VO2 (consumo de oxigênio) e EP (esforço percebido) nos diferentes percentuais da VC (velocidade crítica); n = 3

 

75% VC

80% VC

85% VC

90% VC

100% VC

V (Km.h-1)

7,14±0,42b,c,d,e

7,62±0,45c,d,e

8,09±0,48d,e

8,57±0,50e

9,53±0,56

VO2 (ml.kg-1.min-1)

18,05±0,87d,e

21,48±1,17

27,97±1,70

30,43±0,52

39,22±0,76

FC (bpm)

119,77±19,09e

131,88±21,75

150,22±28,25d

162,44±28,70

177,55±23,82

EP

11,33±0,44c,d,e

12,88±0,19d,e

14,38±0,41e

15,83±0,16e

18,44±0,19

b p < 0,05 comparado com a repetição a 80% da VC; c p < 0,05 comparado com a repetição a 85% da VC. 

d p < 0,05 comparado com a repetição a 90 % da VC; e p < 0,05 comparado com a repetição a 100 % da VC.

    Com relação aos valores de V ocorreu diferença significativa nos percentuais de 75, 80, 85, 90 e 100 % da VC (p<0,05) (Tabela 3).

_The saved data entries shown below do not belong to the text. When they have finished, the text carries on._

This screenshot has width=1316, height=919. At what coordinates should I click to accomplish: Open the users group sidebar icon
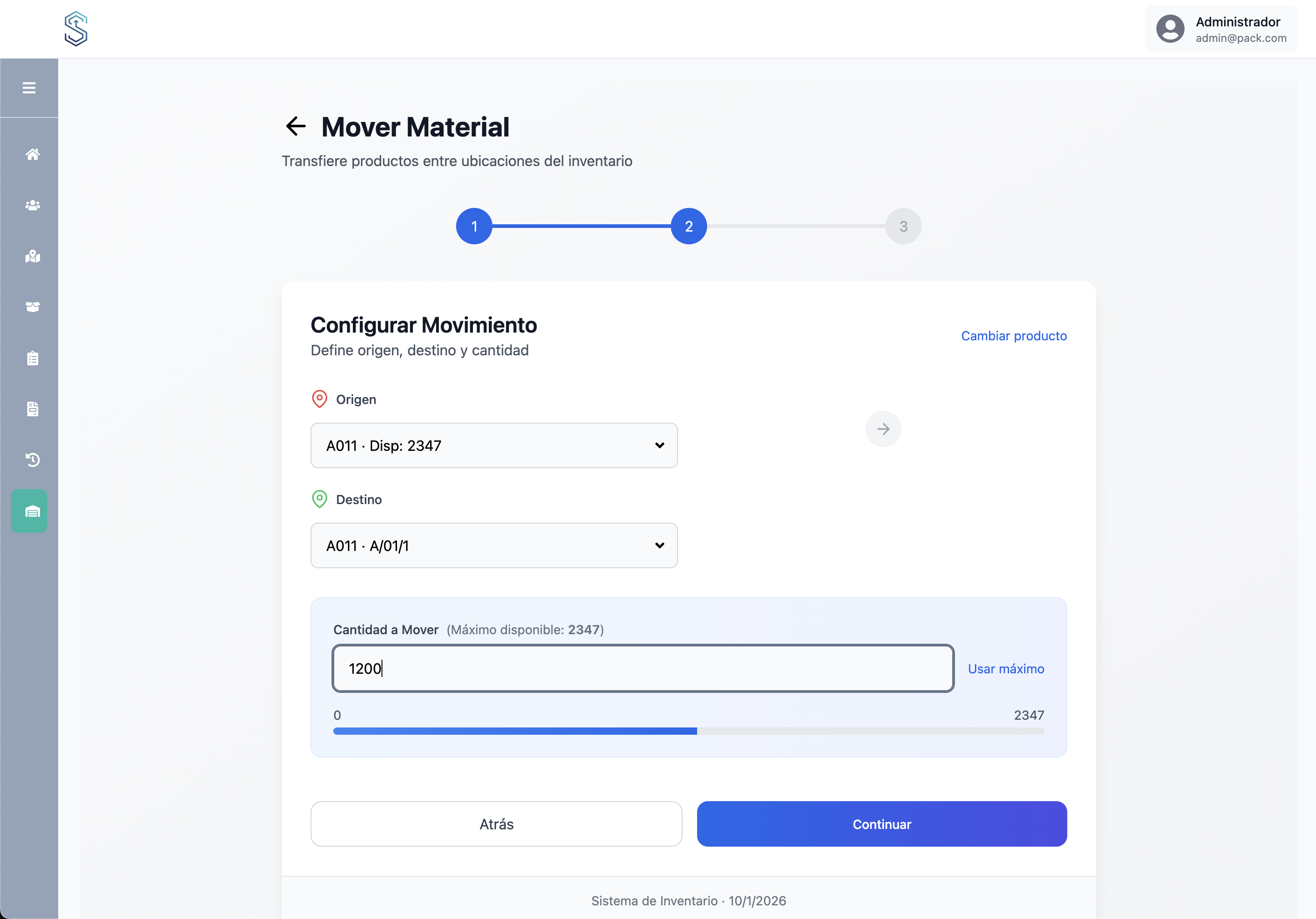coord(33,205)
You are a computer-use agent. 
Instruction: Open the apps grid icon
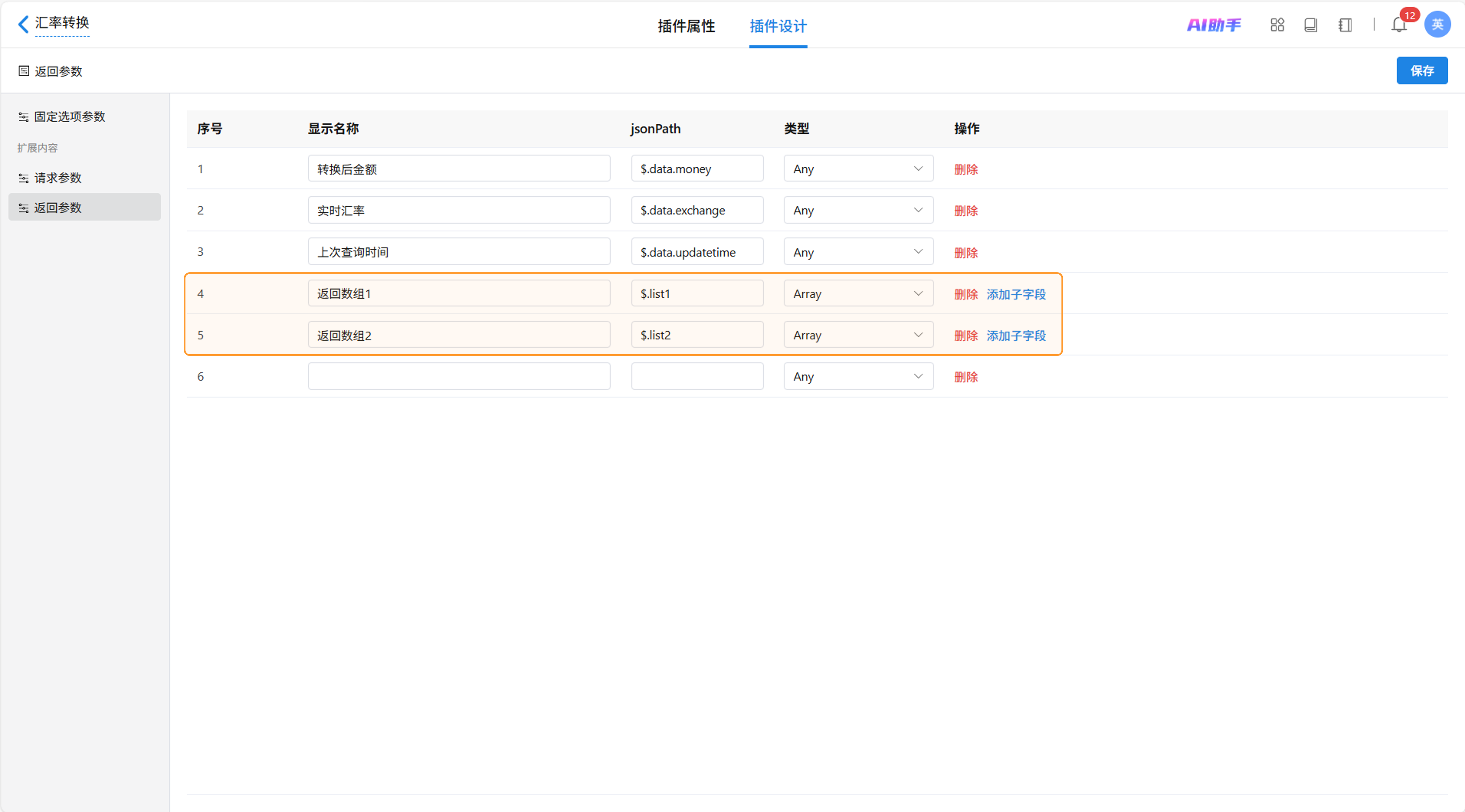pos(1277,25)
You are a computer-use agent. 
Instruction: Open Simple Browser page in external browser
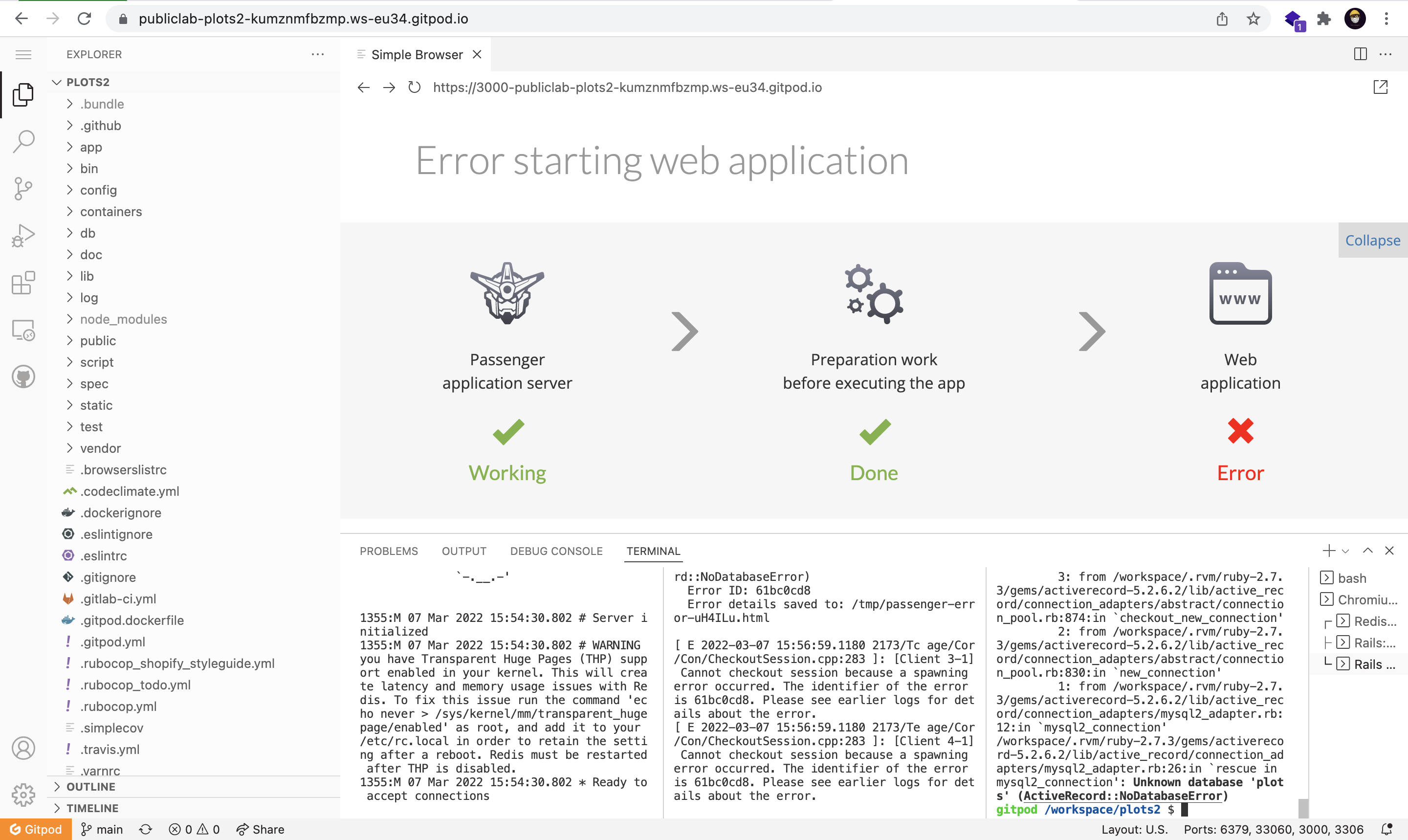coord(1380,87)
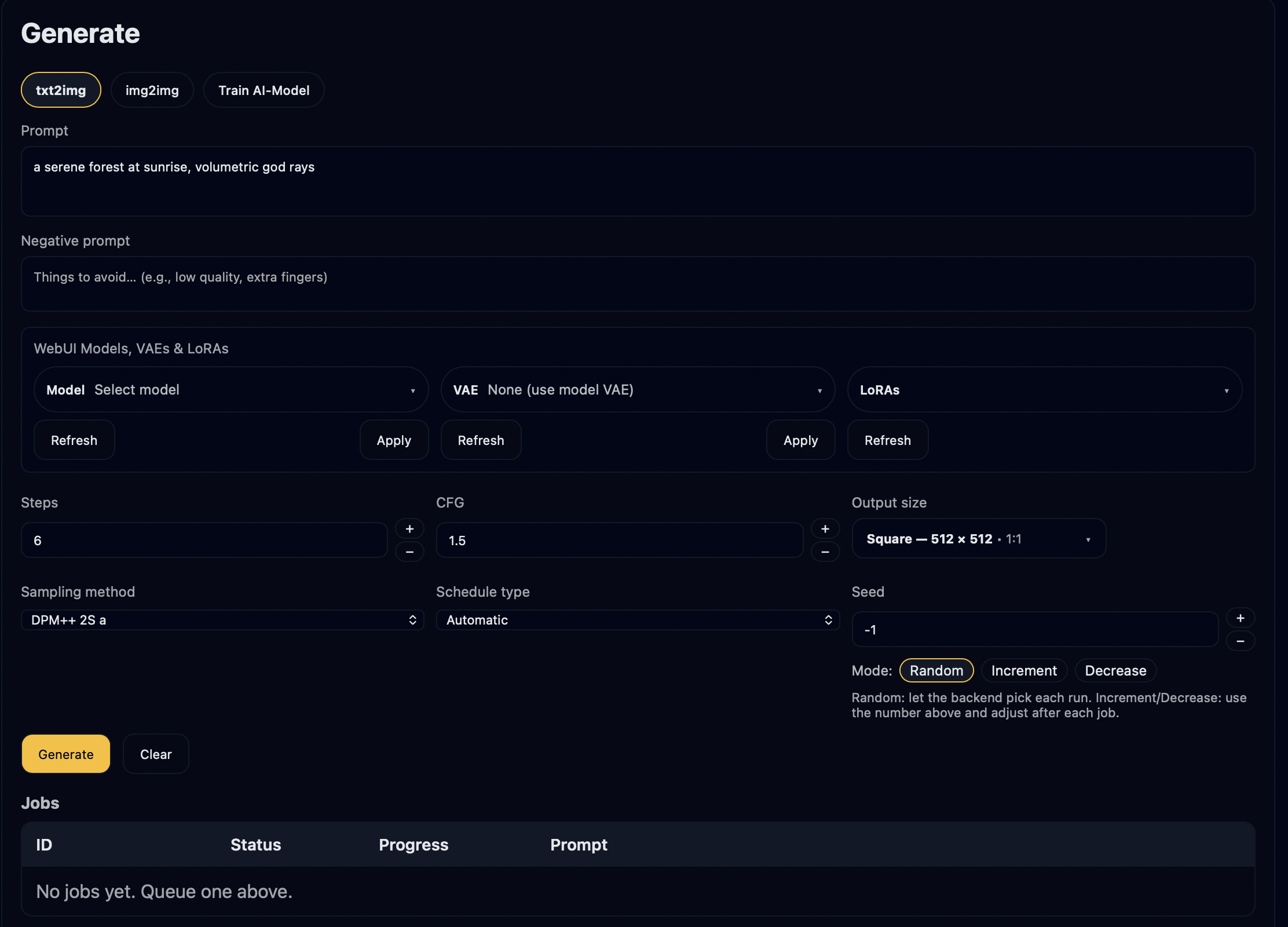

Já as demais variáveis de FP, VO2, FC e EP não apresentaram diferença significativa entre os percentuais da VC. Porém, o EP nos percentuais acima dos 80% da VC apresentou diferença significativa quando comparado com os percentuais abaixo dos 80% da VC. Com relação ao comportamento do VO2 nos percentuais acima dos 85% da VC teve diferença significativa quando comparado a o percentual de 75% da VC (p<0,05).

    Com o intuito de investigar as respostas fisiológicas nos percentuais da VC em teste incremental na caminhada, o objetivo geral deste estudo foi comparar os valores de VO2, da FC e do EP nos diferentes percentuais da VC em teste incremental na caminhada buscando evidências para o entendimento das respostas de variáveis energéticas em resposta a diferentes intensidades na caminhada.

    Analisando o comportamento do EP nos percentuais da VC, foram maiores nos percentuais acima dos 80% da VC apenas quando comparado com os percentuais abaixo dos 80% da VC. Esse aumento do EP nos percentuais acima dos 80% da VC pode ser explicado pelo mecanismo da capacidade de trabalho anaeróbio (CTA) que seria um modulador sensorial e perceptivo dos limites de tolerância do exercício (Suzuki et al., 2007). Portanto, o comportamento do EP na condição acima da VC no presente estudo, poderia ser a relação diferenciada entre utilização e reposição da CTA, sendo uma conseqüência dos distúrbios periféricos associados à depleção de fosfagênios e acidose metabólica, concomitante a mobilização crescente da atividade neuromotora eferente (Cafarelli, 1982).

    Com relação ao comportamento do VO2 e da FC nos percentuais acima dos 85% da VC foi maior quando comparado a o percentual de 75% da VC (p<0,05). O aumento da demanda metabólica nos percentuais acima dos 85% da VC, pode ser explicado pela ausência de utilização dos mecanismos minimizadores de energia (Mercier et al., 1994).

Conclusão

    Pôde-se observar que os valores de EP foram maiores nos percentuais acima dos 80% da VC quando comparados com os percentuais abaixo dos 80% da VC. A utilização da VC para o controle do treinamento na caminhada pode ser utilizada de uma maneira eficaz. Porém, são necessários estudos que investiguem as respostas fisiológicas as demandas de intensidade na caminhada em populações mais especiais.